Exercise instructions> Return every line of the listing below that contains the string "screenshot", treating uppercase and lowercase letters as different.
Input for this task Block Start
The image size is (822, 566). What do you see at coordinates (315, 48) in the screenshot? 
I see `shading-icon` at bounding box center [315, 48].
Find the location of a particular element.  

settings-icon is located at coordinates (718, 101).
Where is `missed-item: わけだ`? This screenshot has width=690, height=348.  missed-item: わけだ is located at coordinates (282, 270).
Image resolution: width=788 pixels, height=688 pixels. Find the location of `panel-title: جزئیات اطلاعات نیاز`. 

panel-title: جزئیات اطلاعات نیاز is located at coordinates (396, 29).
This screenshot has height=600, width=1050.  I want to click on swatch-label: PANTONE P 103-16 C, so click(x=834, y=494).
Input for this task Block End
Completed exercise>
The image size is (822, 566). What do you see at coordinates (315, 48) in the screenshot? 
Where is `missed-item: わけだ`? This screenshot has width=690, height=348.  missed-item: わけだ is located at coordinates (282, 270).
This screenshot has height=600, width=1050.  I want to click on swatch-label: PANTONE P 103-16 C, so click(x=834, y=494).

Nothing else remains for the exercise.